Em Junho, o chef italiano viu finalmente a sua OSTERIA FRANCESCANA ascender ao primeiro lugar da lista dos 50 melhores restaurantes do mundo.
Polémico e não-consensual, criativo e inovador, rebelde e provocador, racional e emocional, Massimo Bottura entende e vive a cozinha como uma arte, como uma forma de expressão, como uma manifestação cultural – tal como sucede com a pintura e as artes plásticas, a música e a fotografia, o cinema e a literatura.
Colocando-se a si próprio ao nível de um Picasso, de um Jimi Hendrix, de um Basquiat, de um Damien Hirst…
Daí ser essa a linguagem que lhe serve de inspiração para subverter a tradição da cozinha italiana e criar autênticas obras de arte intemporais!
Pratos maravilhosos, absolutamente extraordinários e deliciosos enquanto comida que, acima de tudo, também são – mas que depois servem ainda para Massimo Bottura contar uma história, exprimir uma ideia, fazer uma brincadeira…
Aqui ficando uma recordação da visita do Mesa do Chef à OSTERIA FRANCESCANA neste mês de dezembro e com Massimo Bottura no restaurante.
Na sala | O emblemático jogo de luzes da OSTERIA FRANCESCANA. E apenas doze mesas, divididas por três salas.
Carta de vinhos | Modena é a cidade dos ‘fast cars’ e da ‘slow food’. Pelo que Massimo Bottura resolveu abrir a carta de vinhos… com uma célebre frase de Enzo Ferrari.
Pão quente e azeite | Uma mensagem ‘ideológica’ de Massimo Bottura. O chef italiano faz sempre muita questão de acentuar que não cozinha com manteiga! Sendo depois por isso que também não a serve no ‘couvert’ – aliás, ‘coperto’, que estamos em Itália!
Fish & Chips | É verdadeiramente o primeiro momento da refeição. Mas não é um snack – os snacks só virão depois. Este é um emblemático prato ‘bite size’ de Massimo Bottura, que atualmente abre o menu ‘Festina Lenta’. E que, no menu de degustação ainda mais longo do que o ‘Festina Lenta’ mas sem nome próprio, o chef italiano serve de surpresa e extra-menu antes dos próprios snacks! É para marcar o tom de tudo aquilo que se vai passar a seguir! Sendo uma provocação de Massimo Bottura começar por transformar um clássico italiano num símbolo… do fast food! E também um exemplo do multiculturalismo e da ‘contaminação cultural’ que o chef italiano deliberadamente procura para a sua cozinha. Criações que lhe permitem depois ser compreendido a nível global! Pelo que, para a sua elegante e deliciosa versão do fish & chips, Massimo Bottura apresenta uma base crocante de aula – um peixe local, de rio – e um gelado (salgado) de Carpione, uma tradicional marinada avinagrada italiana feita com cebola, vinagre, sal e açúcar. Chamando-se o prato singelamente ‘Tempura of aula with carpione sorbet’. Parece porém uma sobremesa. Mas sabe a… fish & chips!

··········

Requisitos do exercício:
1. Resume em duas frases o texto sobre Massimo Bottura.
2. Reproduz do texto sobre Massimo Bottura o trecho que começa em "Polémico e não-consensual, criativo" e acaba em "e a literatura.", sem mudar nada.
3. Prossegue o texto sobre a visita à Osteria Francescana a partir do ponto em que termina.
As entradas que vêm a seguir não contam para este exercício.

··········

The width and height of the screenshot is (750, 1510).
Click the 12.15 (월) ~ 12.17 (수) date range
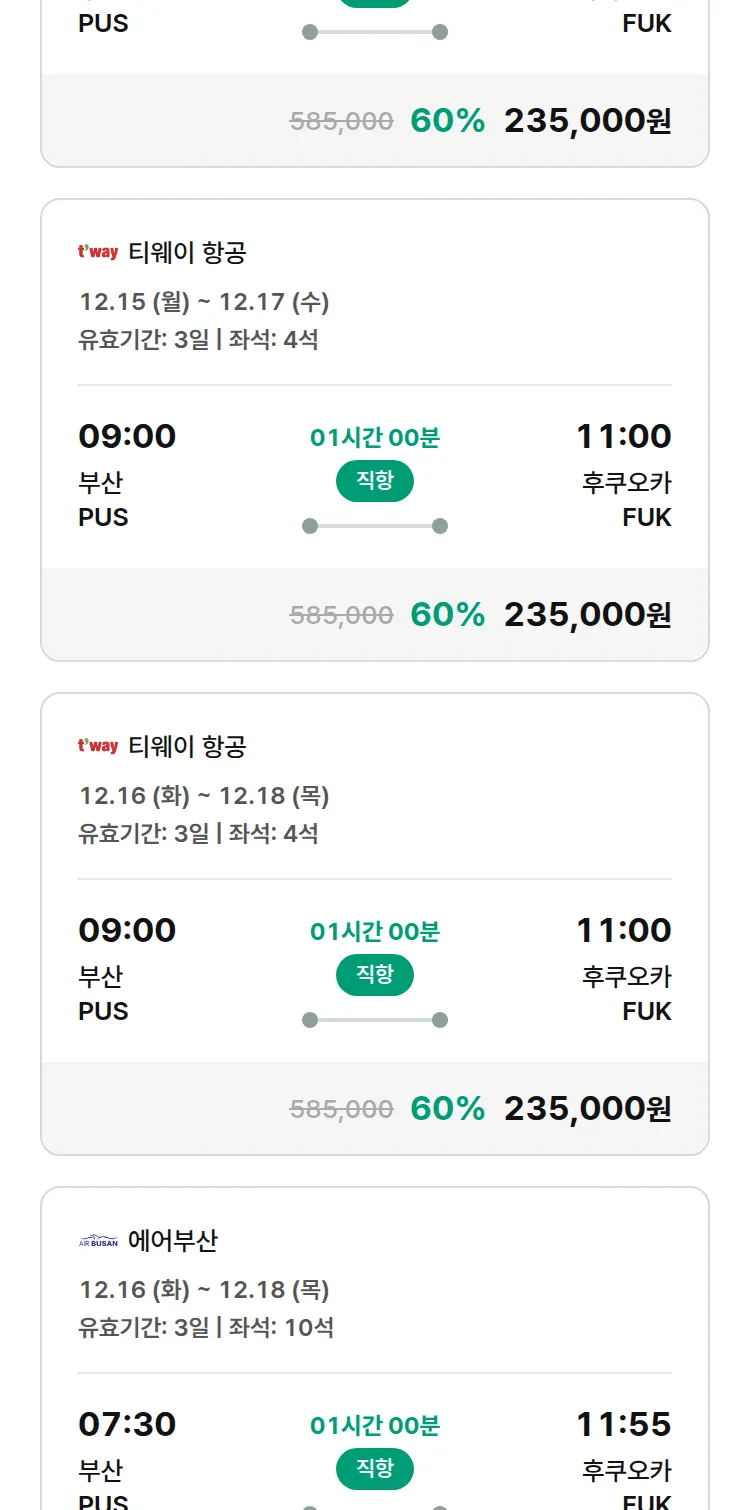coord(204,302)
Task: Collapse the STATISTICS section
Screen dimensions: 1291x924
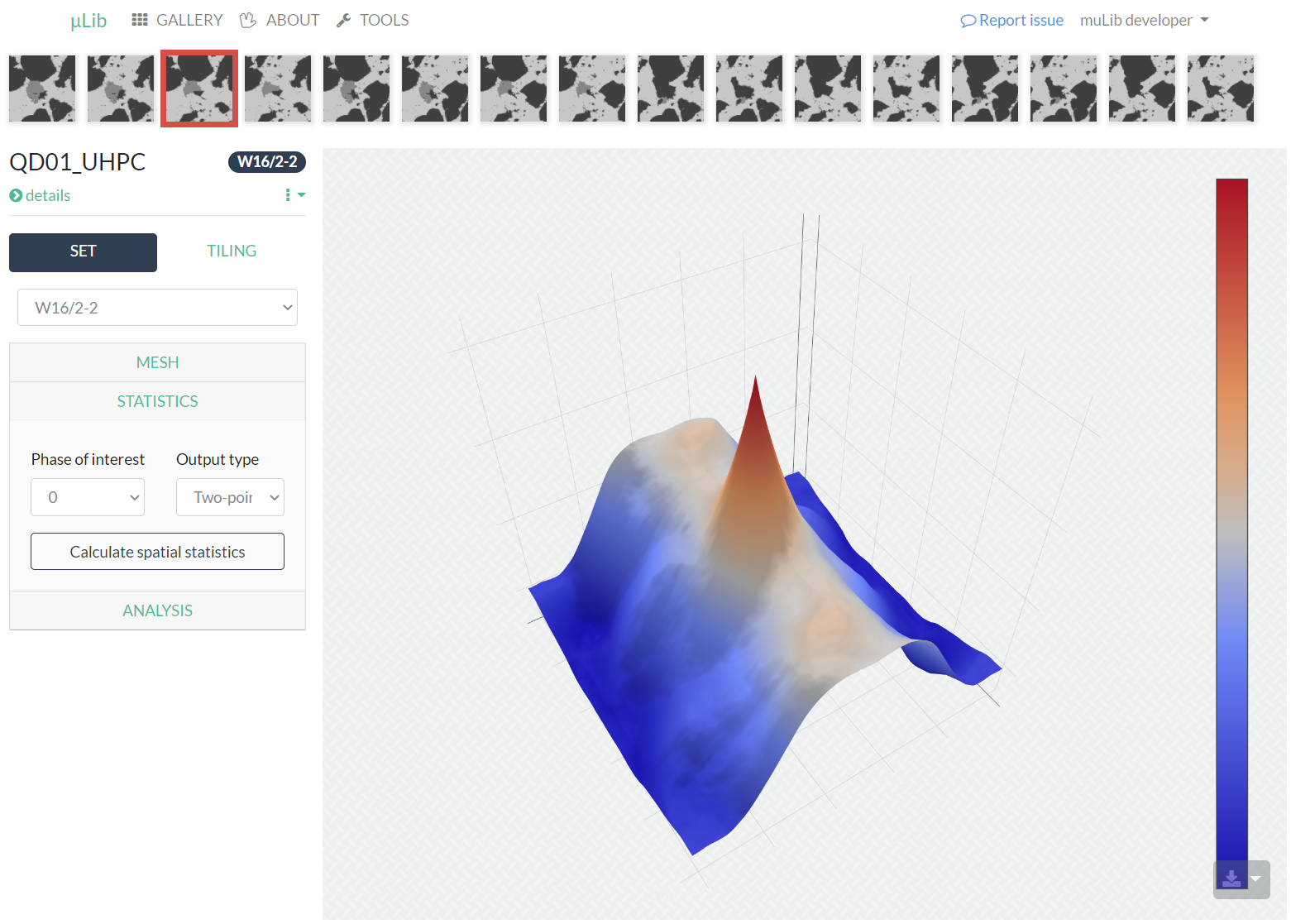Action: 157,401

··········

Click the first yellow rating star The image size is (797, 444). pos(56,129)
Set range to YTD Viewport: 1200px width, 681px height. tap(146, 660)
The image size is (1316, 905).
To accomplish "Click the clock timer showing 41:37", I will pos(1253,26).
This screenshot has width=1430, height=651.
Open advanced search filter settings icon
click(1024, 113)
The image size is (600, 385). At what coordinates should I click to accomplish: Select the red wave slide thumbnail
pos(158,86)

··········

Respostas por tarefa:
1. Em junho, a Osteria Francescana de Massimo Bottura subiu ao primeiro lugar da lista dos 50 melhores restaurantes do mundo, e o chef vive a cozinha como uma arte e uma forma de expressão. Na visita do Mesa do Chef, a refeição abriu com a versão de Bottura do fish & chips: uma base crocante de aula com um gelado salgado de carpione, que parece uma sobremesa mas sabe a fish & chips.

2.
Polémico e não-consensual, criativo e inovador, rebelde e provocador, racional e emocional, Massimo Bottura entende e vive a cozinha como uma arte, como uma forma de expressão, como uma manifestação cultural – tal como sucede com a pintura e as artes plásticas, a música e a fotografia, o cinema e a literatura.

3.
Massimo Bottura | Na sala, o chef italiano explicou os ‘snacks’ da OSTERIA FRANCESCANA, aos quais gosta de chamar ‘starters’.
Três snacks | Uma levíssima almofada de bacalhau salgado e tomate / Um macaron de coelho, cujo recheio é uma deliciosa mousse de ‘Coelho à Caçador’ / E uma generosa chip de Parmigiano Reggiano.
Novos pães | Entretanto surgem duas novas qualidades de pão: grissini; e uma chapata acabada de cozer, com sabor fumado, para continuar a saborear o azeite da Toscana.
Tribute to Normandy | É o primeiro momento do menu de degustação mais longo da OSTERIA FRANCESCANA. E é também mais um jogo de Massimo Bottura! Com efeito, olhamos e vemos uma ostra. E pensamos que vamos comer uma ostra. Mas, quando efetivamente a provamos, verificamos que é afinal… um tártaro de cordeiro! A ostra está antes… na emulsão! Existindo ainda um granizado de maçã-verde, algas marinhas, ervas aromáticas e umas gotas de menta.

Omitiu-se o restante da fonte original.